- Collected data
|---|

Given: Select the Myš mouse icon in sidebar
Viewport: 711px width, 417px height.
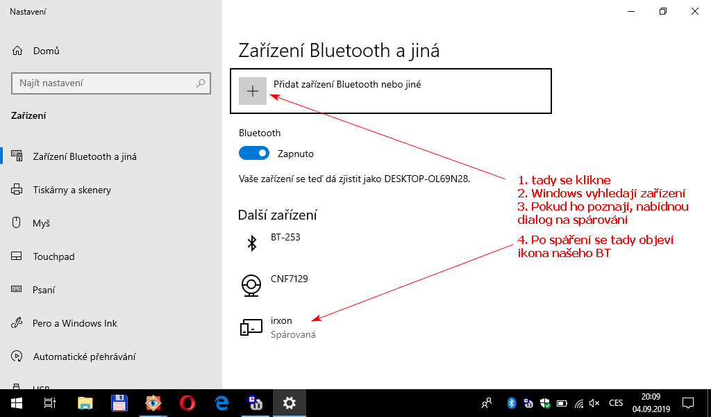Looking at the screenshot, I should point(15,222).
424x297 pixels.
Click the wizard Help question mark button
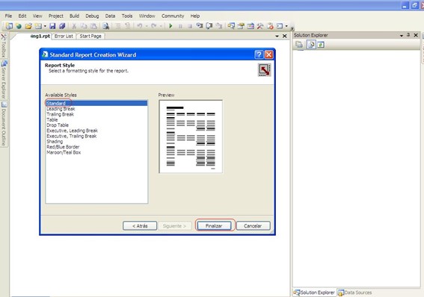(259, 54)
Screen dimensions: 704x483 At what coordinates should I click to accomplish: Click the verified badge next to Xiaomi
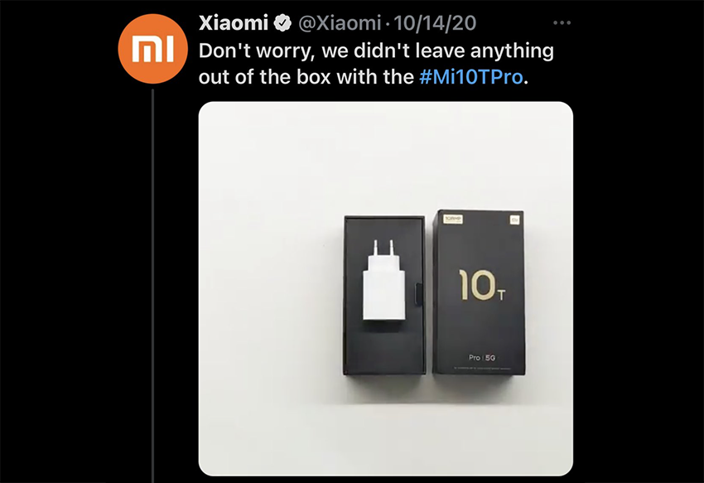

|---|

- TASK PROMPT
What the answer must hold is the exact text of every line from the one containing "424x297 pixels." through the end of the data, minus any pictures.

- ANSWER SECTION
424x297 pixels.
Click the wizard Help question mark button
(259, 54)
Screen dimensions: 704x483 At what coordinates should I click to accomplish: Click the verified badge next to Xiaomi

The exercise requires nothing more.